====== Data for the task ======
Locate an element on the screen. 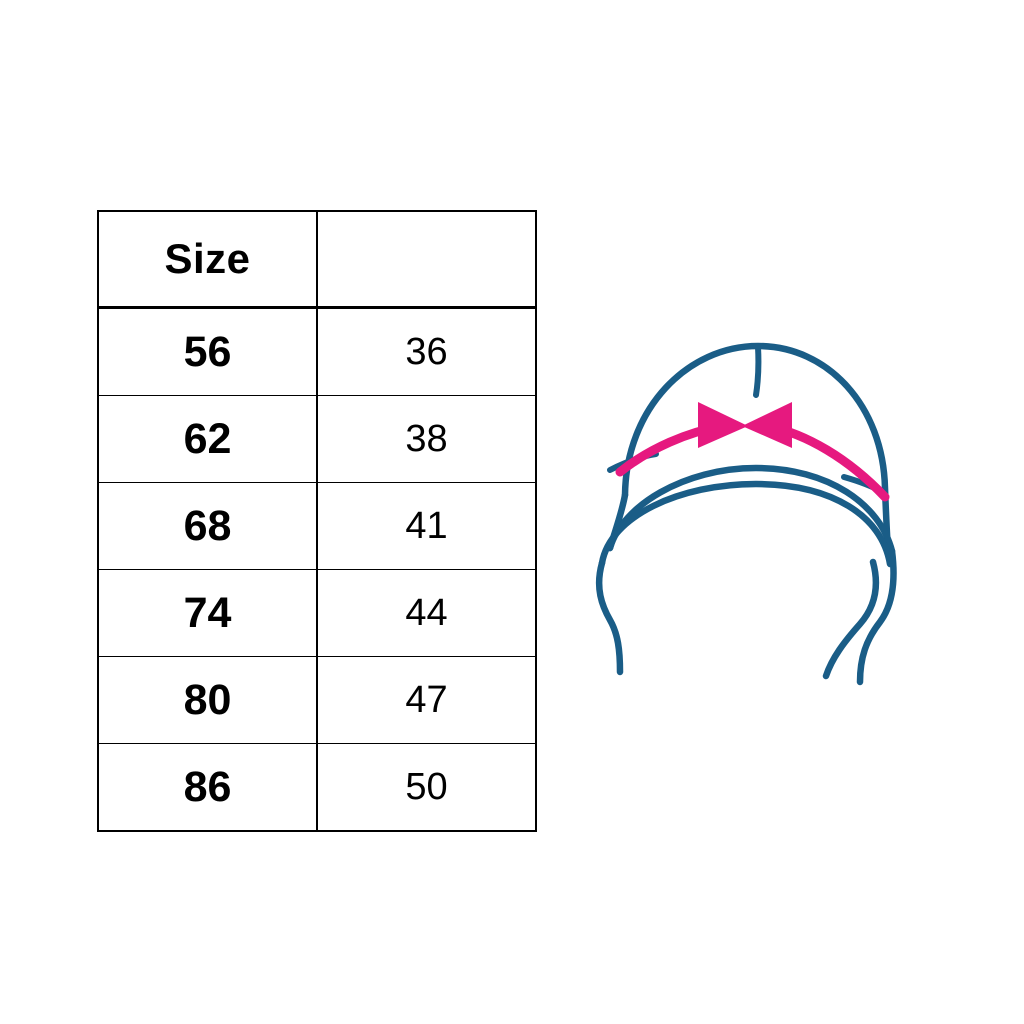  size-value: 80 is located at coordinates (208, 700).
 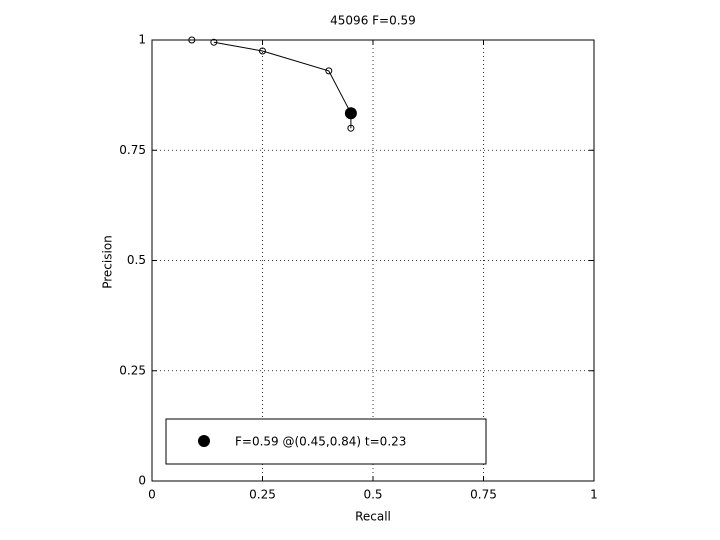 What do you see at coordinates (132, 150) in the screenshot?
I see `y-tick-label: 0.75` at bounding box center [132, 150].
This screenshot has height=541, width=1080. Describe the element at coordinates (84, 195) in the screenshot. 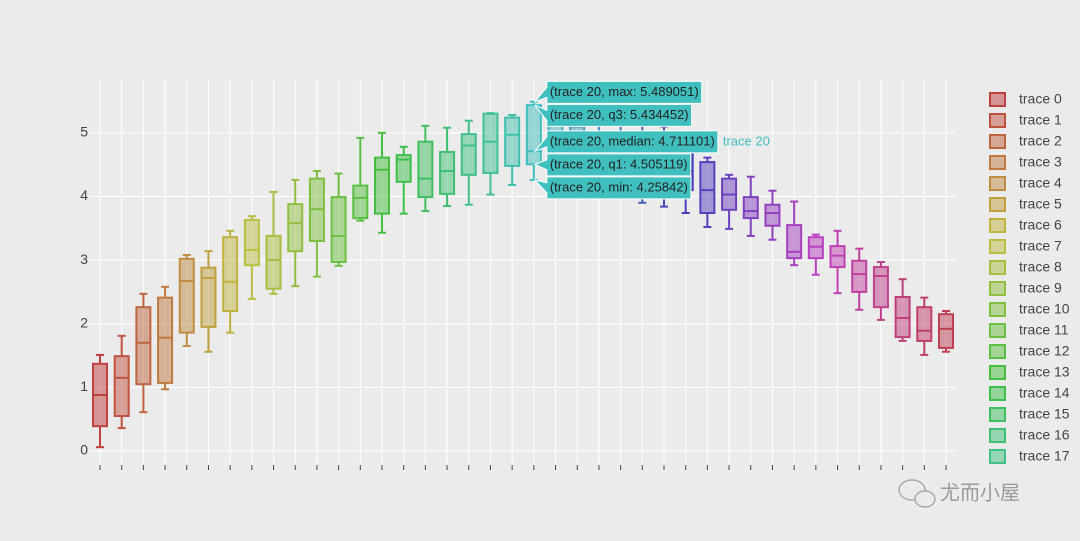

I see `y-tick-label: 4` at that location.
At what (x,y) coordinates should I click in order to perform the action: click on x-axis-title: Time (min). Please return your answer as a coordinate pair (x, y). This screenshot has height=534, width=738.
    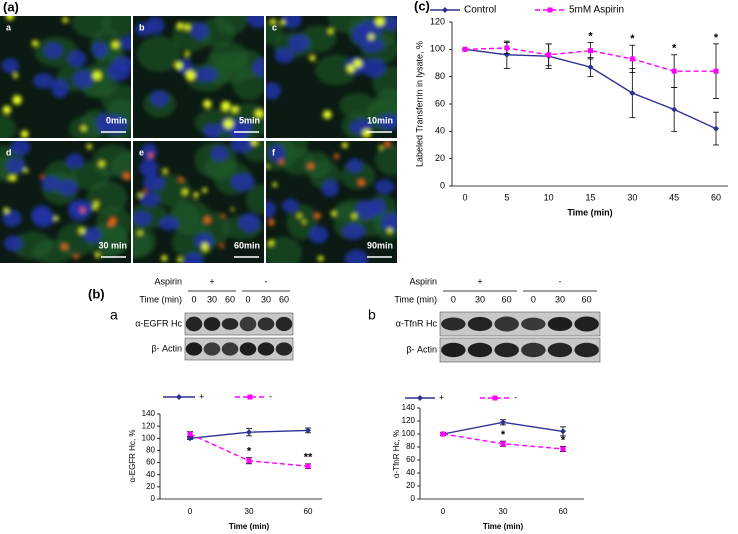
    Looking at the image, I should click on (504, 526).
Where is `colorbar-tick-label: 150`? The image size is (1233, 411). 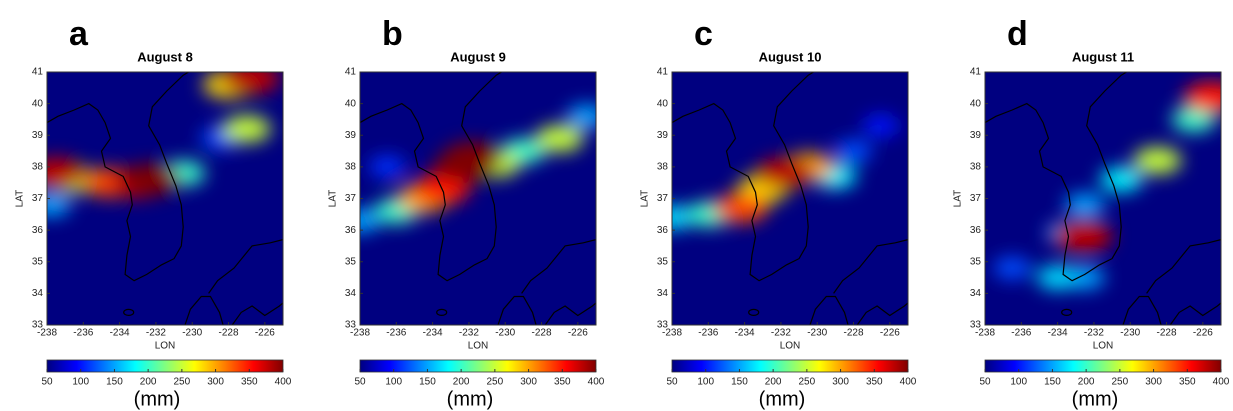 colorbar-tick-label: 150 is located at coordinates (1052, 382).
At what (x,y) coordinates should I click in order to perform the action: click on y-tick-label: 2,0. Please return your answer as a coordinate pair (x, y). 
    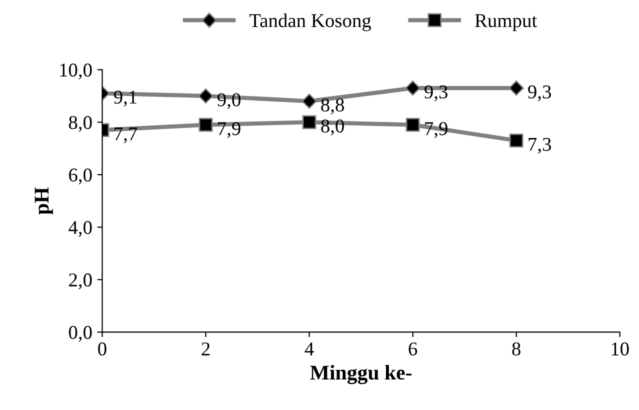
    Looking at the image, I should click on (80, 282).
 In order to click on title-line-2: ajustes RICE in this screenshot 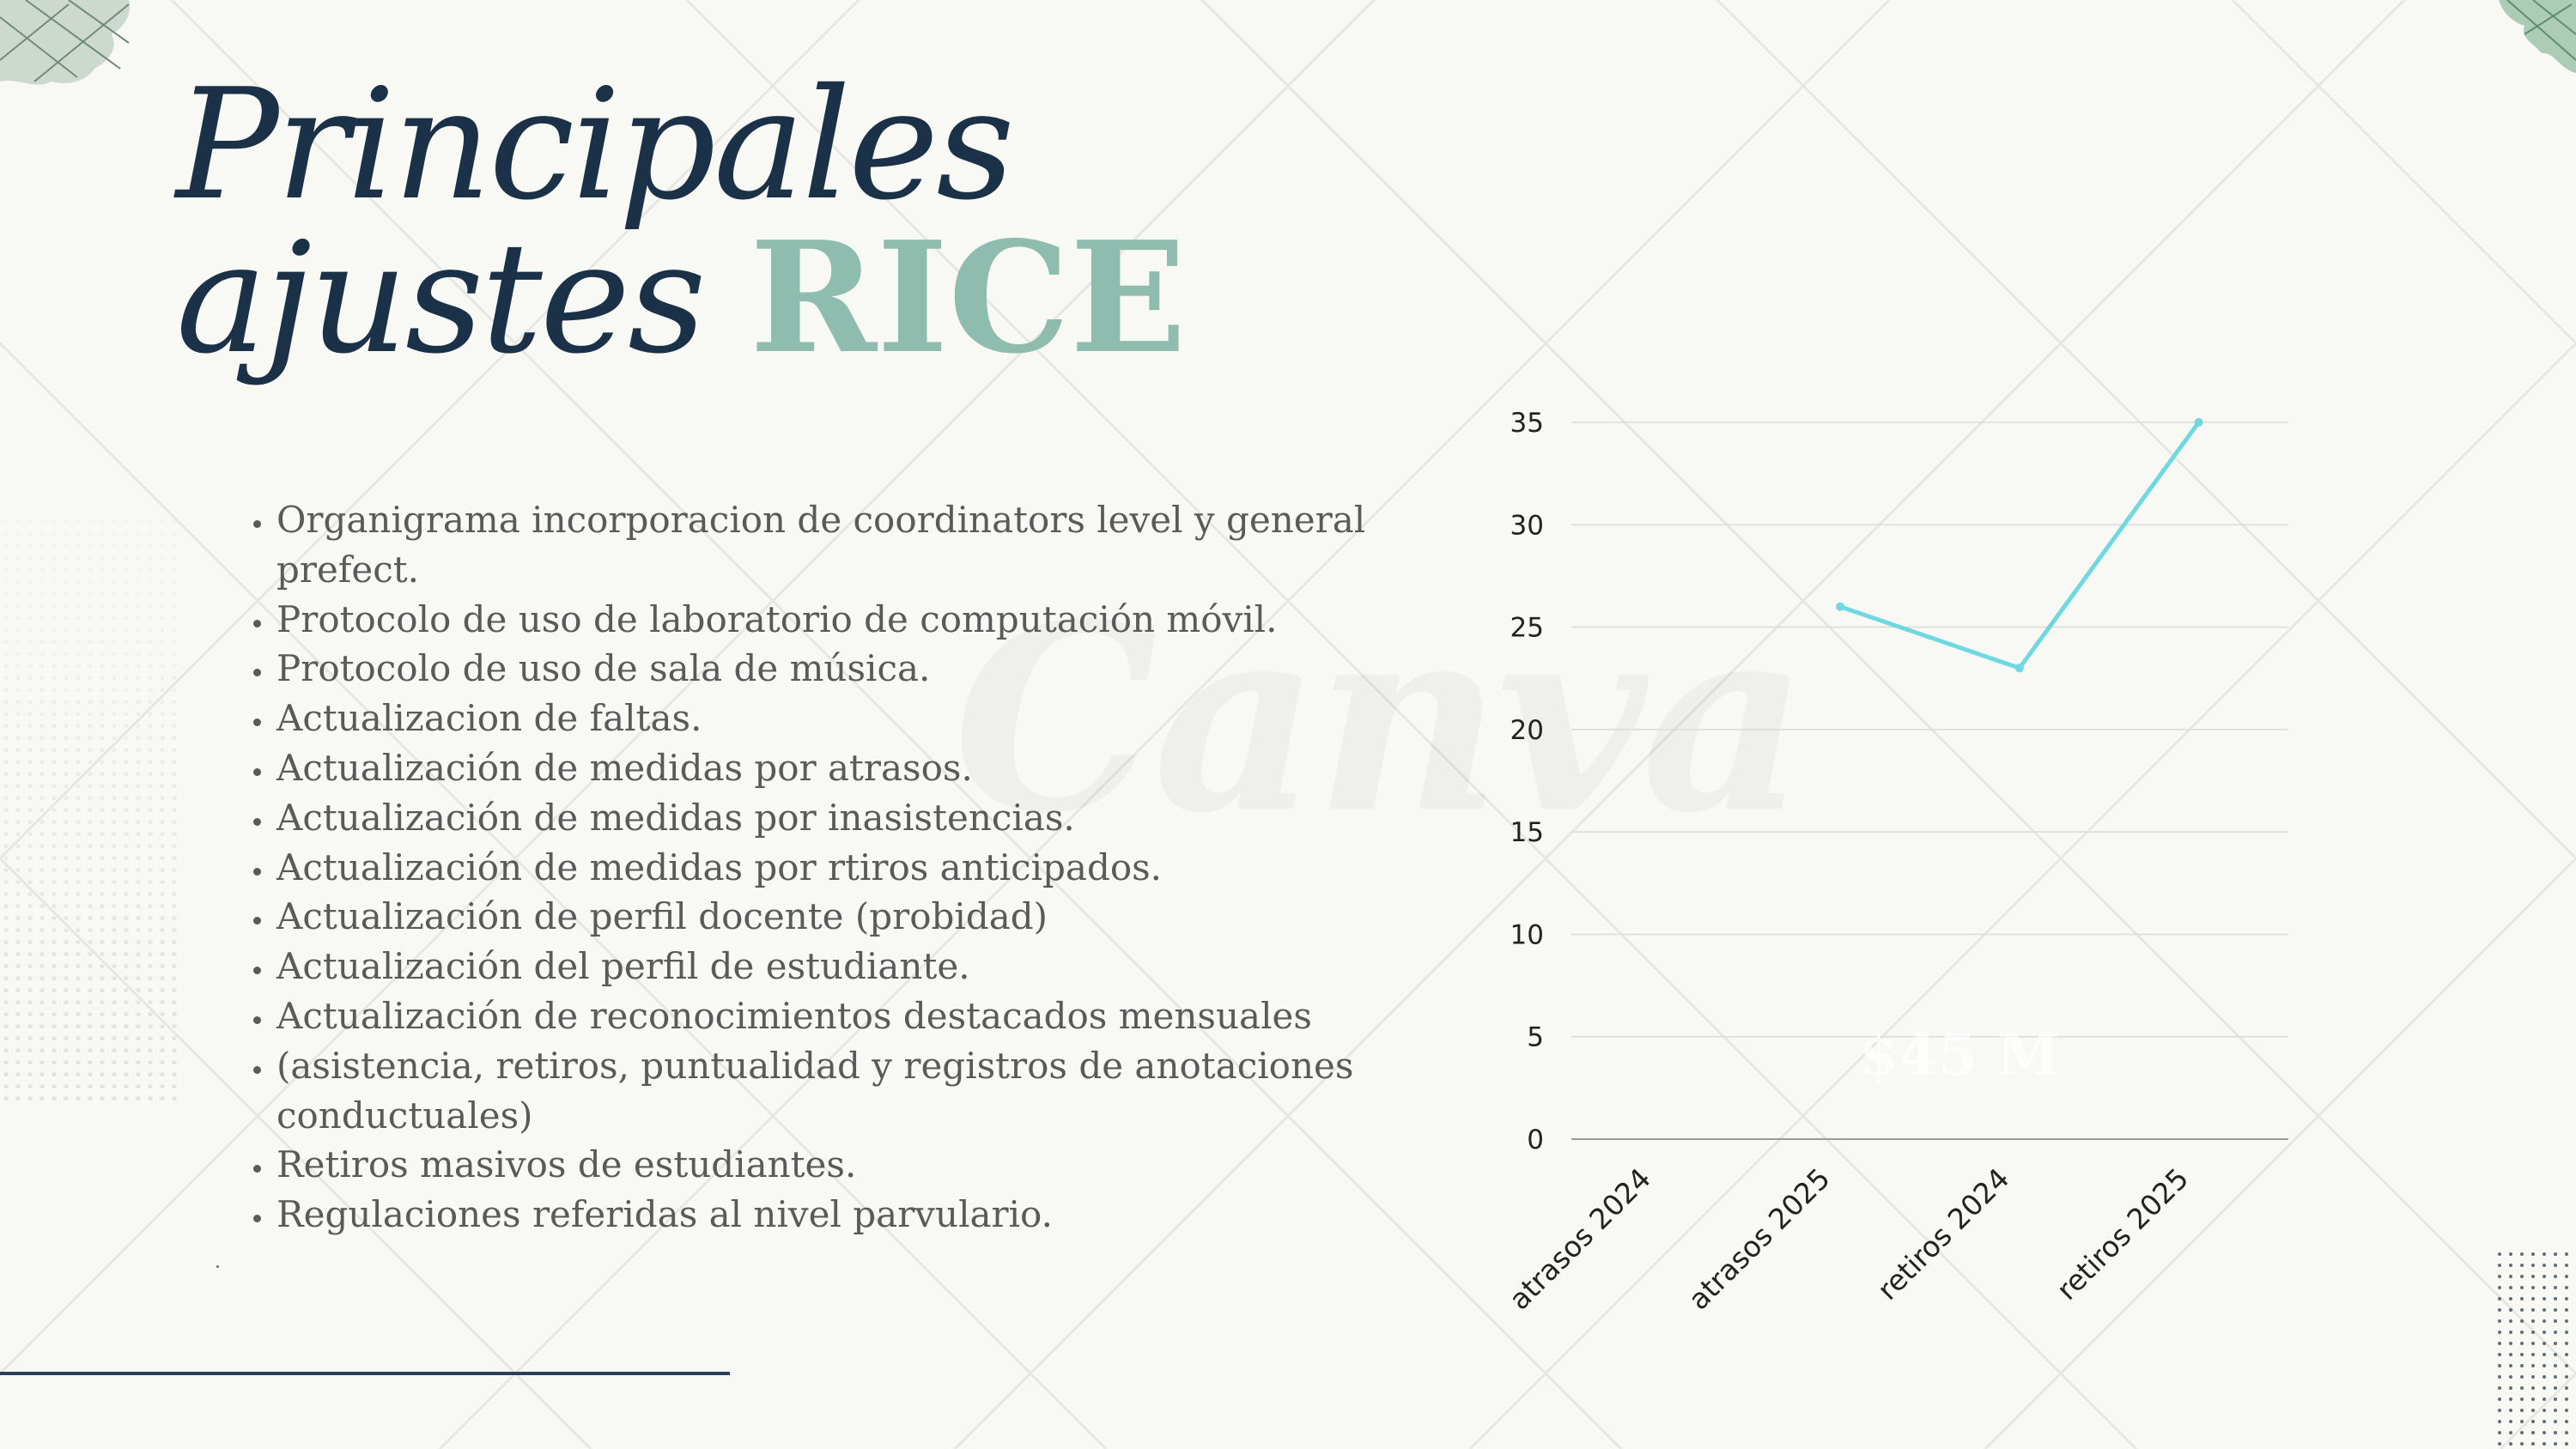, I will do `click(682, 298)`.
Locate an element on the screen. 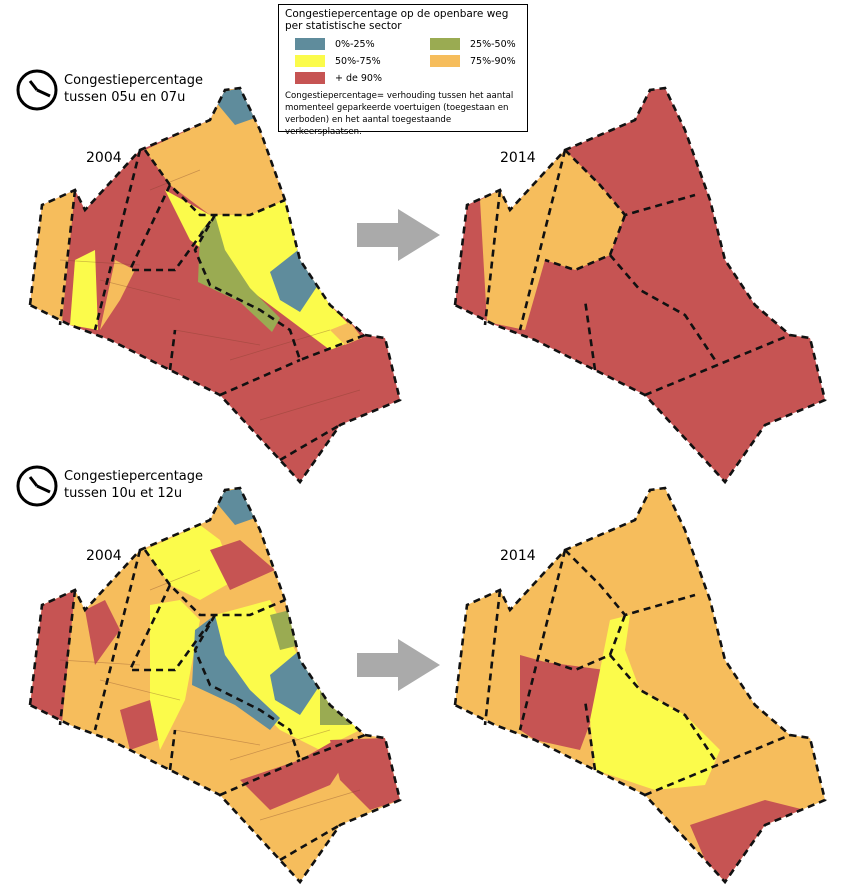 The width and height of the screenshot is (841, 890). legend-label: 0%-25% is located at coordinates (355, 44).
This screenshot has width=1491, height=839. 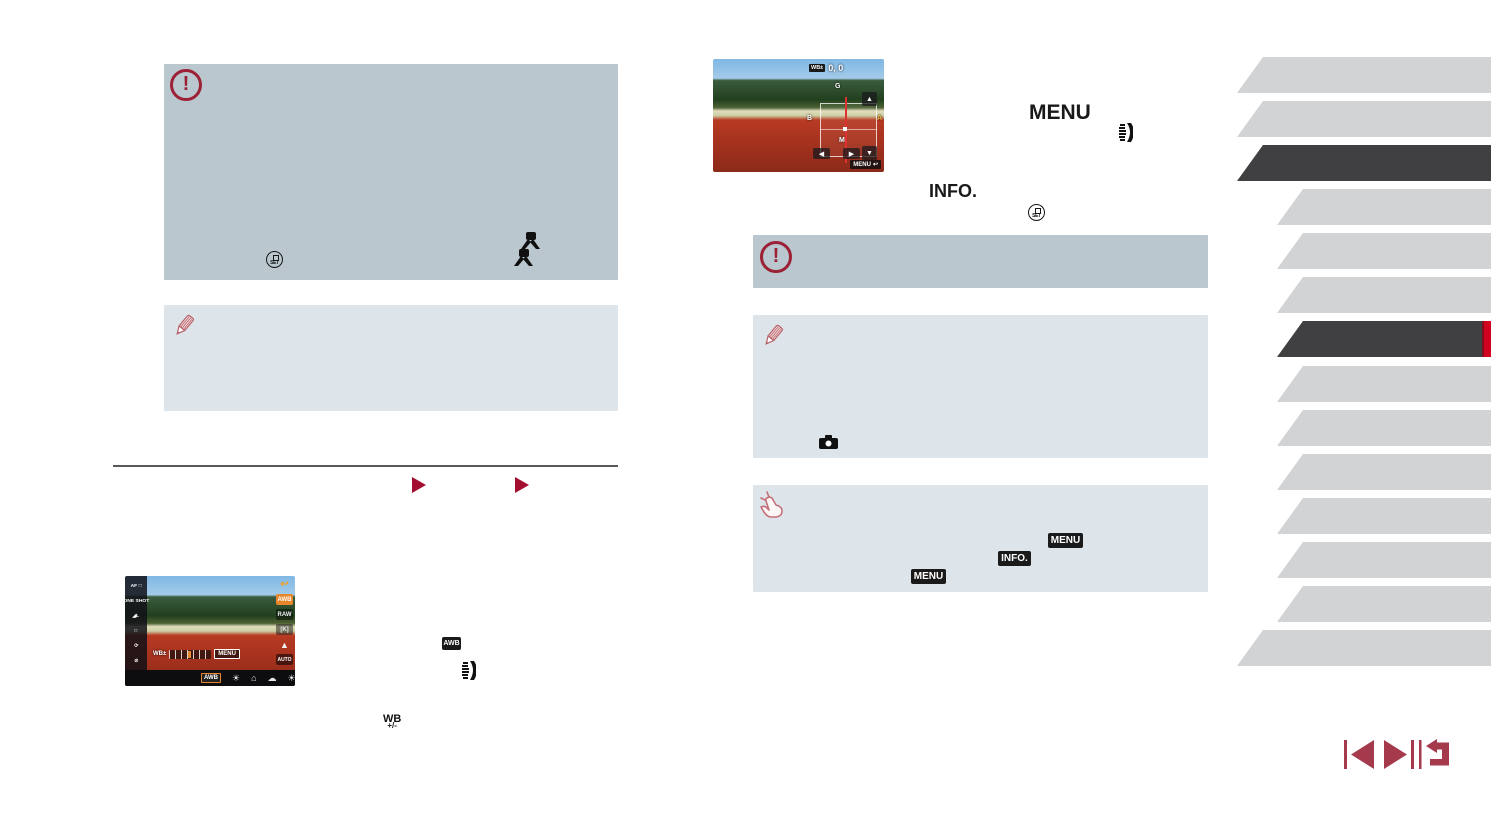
======
### About this task
Show every line above that contains the word "Please". Case counts.

### Your response
At what (x,y) coordinates should I click in order to perform the action: click on x-axis-title: Time (min). Please return your answer as a coordinate pair (x, y). This screenshot has height=534, width=738.
At what (x,y) coordinates should I click in order to perform the action: click on y-tick-label: 2,0. Please return your answer as a coordinate pair (x, y). 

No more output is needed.